Pour le plus septentrional et le moins peuplé (1,3 millions d’habitants) des Etats baltes, que singularisent ses affinités avec les pays nordiques, en particulier la Finlande, dont il est proche géographiquement, c’est l’aboutissement d’un processus d’adhésion à l’Europe, ou plutôt à l’espace euro-atlantique, qui l’a conduit à entrer en 2004 dans l’OTAN et dans l’Union européenne, en 2007 dans l’espace Schengen et en 2010 dans l’OCDE. Il est devenu en quelques années, selon la formule de l’économiste et chroniqueur Paul Krugman, le symbole de la transformation d’un pays passé du statut de province soviétique à celui de bon citoyen européen.
Le premier ministre, Andrus Ansip, a commenté l’événement avec humour, à la manière de l’astronaute américain Neil Armstrong, en saluant « un petit pas pour la zone euro mais un grand pas pour l’Estonie ». Les deux autres Etats baltes – la Lettonie et la Lituanie – devraient accomplir ce geste en 2014. En revanche, les trois grands Etats d’Europe centrale anciennement communistes, la Pologne, la République tchèque et la Hongrie, préfèrent se tenir à l’écart de la monnaie unique.
Un acte de foi
Pour l’Estonie, l’entrée dans la zone euro est d’abord un acte de foi dans la monnaie européenne, alors que celle-ci est contestée de toutes parts et que sa solidité est largement remise en question.
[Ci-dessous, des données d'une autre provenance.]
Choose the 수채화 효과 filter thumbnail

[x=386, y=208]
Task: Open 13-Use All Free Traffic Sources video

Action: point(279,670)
Le nouvel entrant espère que l’adoption de l’euro donnera un coup de fouet à son économie, en mettant fin aux spéculations sur d’éventuelles dévaluations, en réduisant le coût des transactions, en relançant l’investissement. En parachevant son intégration au marché unique, l’Estonie fait le pari d’une Europe solidaire face à la crise.
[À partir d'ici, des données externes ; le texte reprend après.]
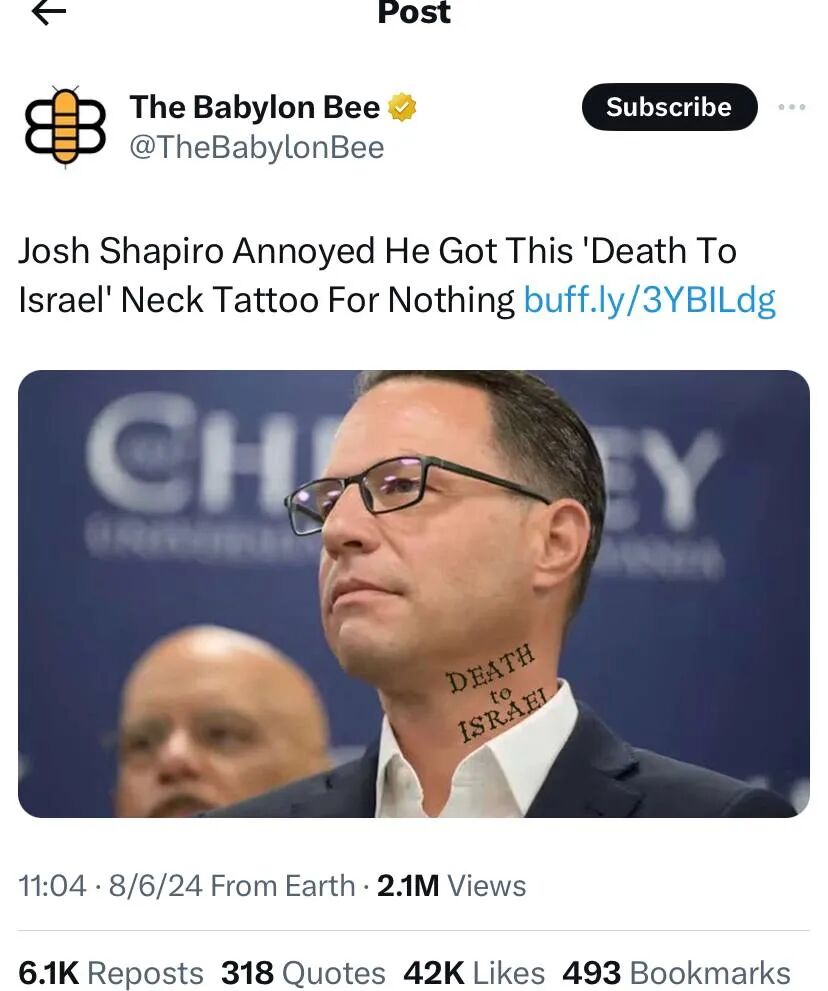Show the 6.1K Reposts list

(x=111, y=973)

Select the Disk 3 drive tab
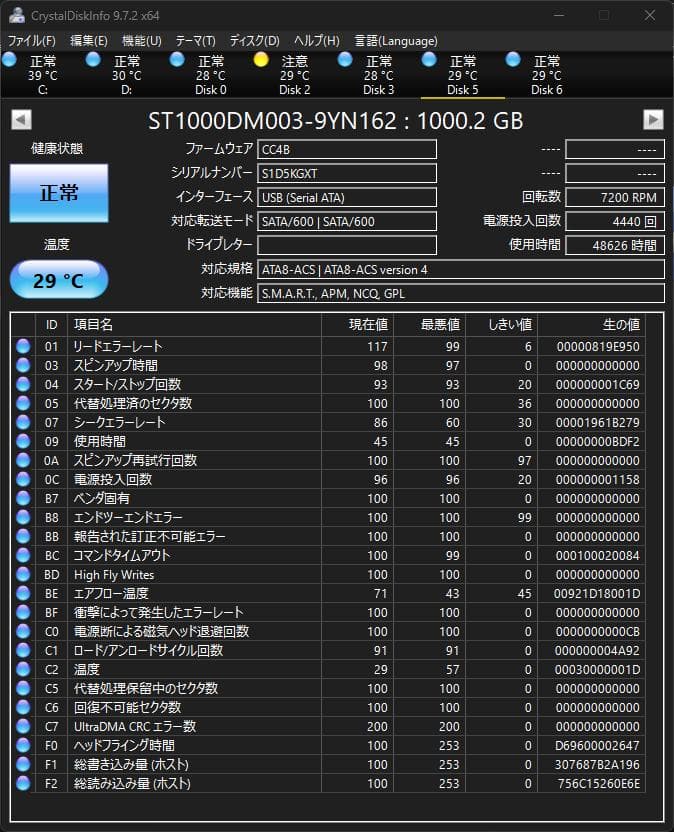[378, 75]
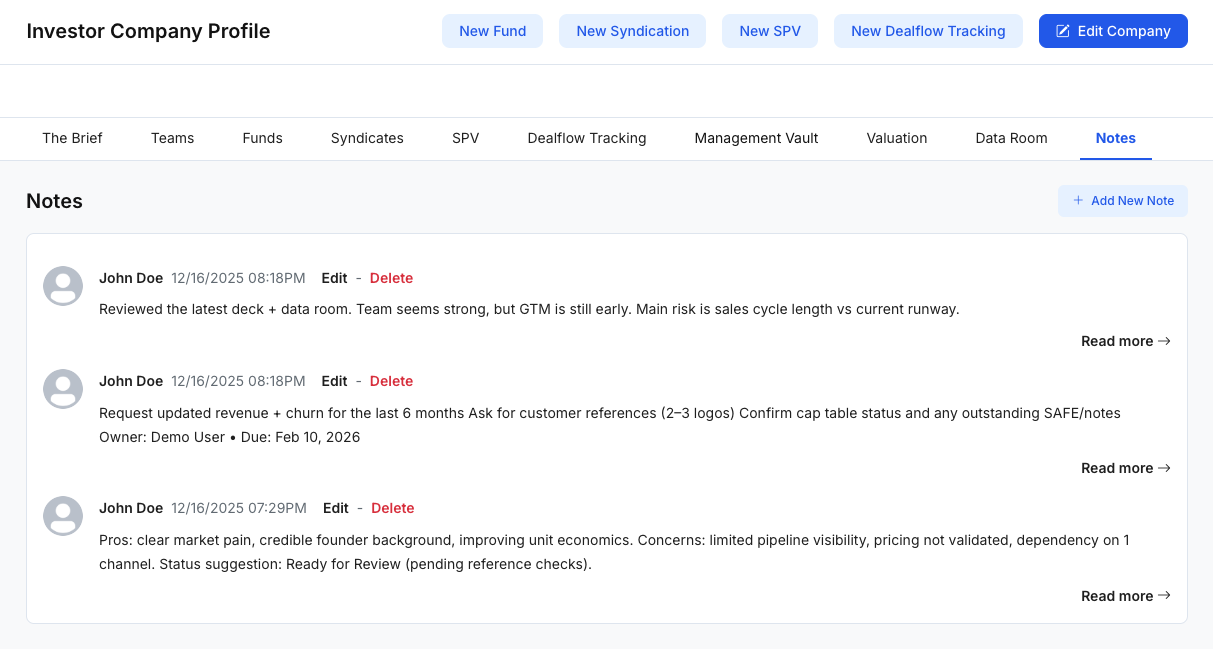Open the Management Vault tab
Image resolution: width=1213 pixels, height=649 pixels.
756,138
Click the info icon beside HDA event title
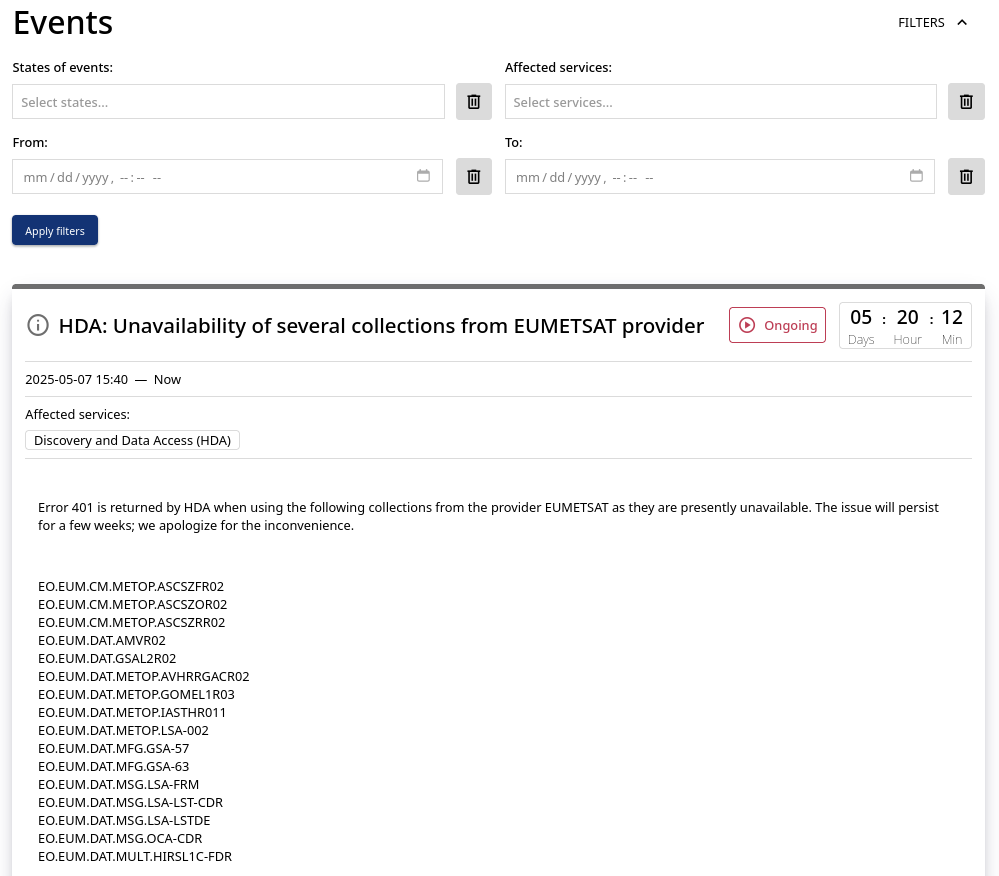 (38, 325)
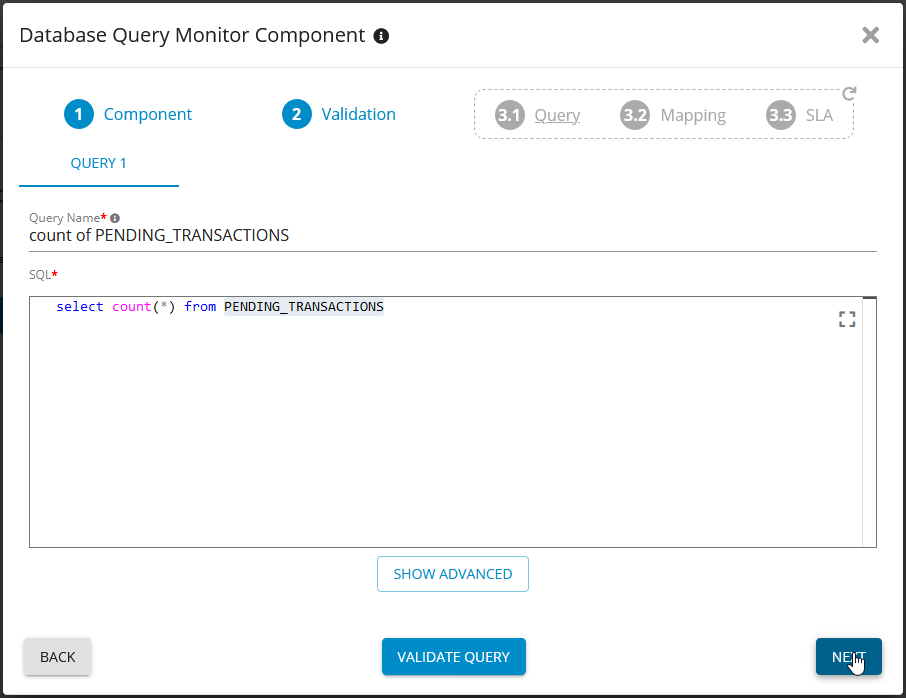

La crise, l’Estonie en a payé le prix. Elle a subi une sévère récession et s’est imposé une brutale cure d’austérité, que les Estoniens, apparemment habitués aux rigueurs de l’ère soviétique, ont acceptée sans trop protester. Aujourd’hui le pays, malgré un chômage élevé, donne des signes de reprise. Il prévoit une croissance d’environ 4 % en 2011. Son déficit est égal à 1,3 % du PIB, sa dette à 8 %, la plus faible de l’UE. En rejoignant les seize Etats de la zone euro, il confirme son engagement résolu en faveur d’une économie libérale.
Loin de Moscou
Au-delà de l’enjeu économique, c’est l’enjeu politique qui compte pour l’ancienne République soviétique. La voici qui s’éloigne encore un peu plus de la Russie en se liant plus étroitement à l’Union européenne. Ancienne possession russe devenue indépendante entre les deux guerres puis retombée en 1945 sous le joug de Moscou, l’Estonie a choisi de s’ancrer fermement à l’Ouest. Elle le fait en entrant dans la zone euro malgré les avertissements de ceux qui lui déconseillent d’acheter « le dernier billet à bord du Titanic ». Même Paul Krugman, dans le New York Times, lui adresse à la fois ses félicitations et...ses condoléances.
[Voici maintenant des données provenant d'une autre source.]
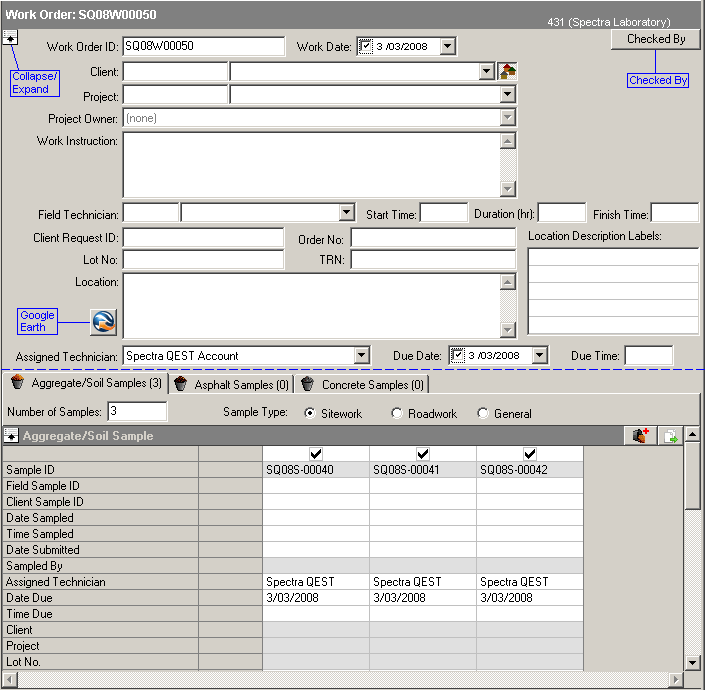Toggle the Due Date checkbox
This screenshot has width=705, height=690.
pos(458,355)
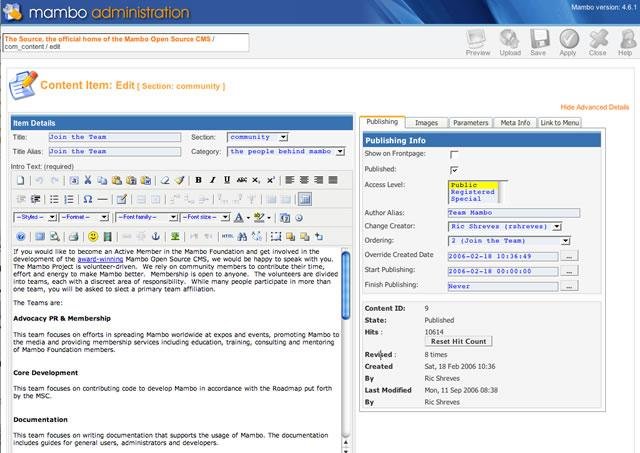640x453 pixels.
Task: Open the Meta Info tab
Action: (515, 122)
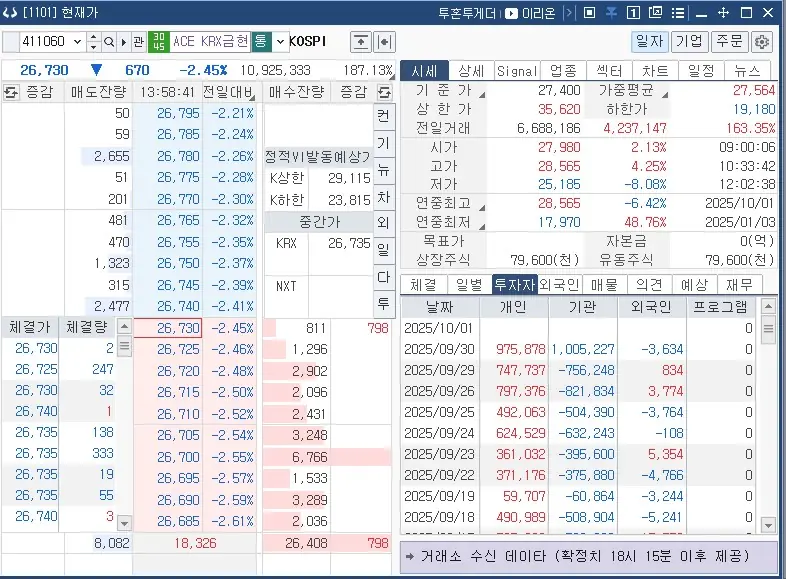Click the collapse-to-top arrow icon beside KOSPI
786x579 pixels.
(x=360, y=42)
La monnaie unique n’est pas morte, répondent les Estoniens. Il est vrai qu’elle est plutôt mal en point et que les décisions des Vingt-Sept ne mettent pas encore l’Europe à l’abri de la contagion venue de Grèce puis d’Irlande. Le Conseil européen n’est pas allé jusqu’à autoriser l’émission d’obligations européennes, comme le souhaitait le président de l’eurozone, le premier ministre luxembourgeois Jean-Claude Juncker. Il n’a pas non plus voulu augmenter les fonds du mécanisme de stabilisation. Mais l’Estonie estime que le salut viendra des Etats eux-mêmes s’ils acceptent de se soumettre à la discipline nécessaire au redressement de leurs comptes publics. Et elle montre l’exemple.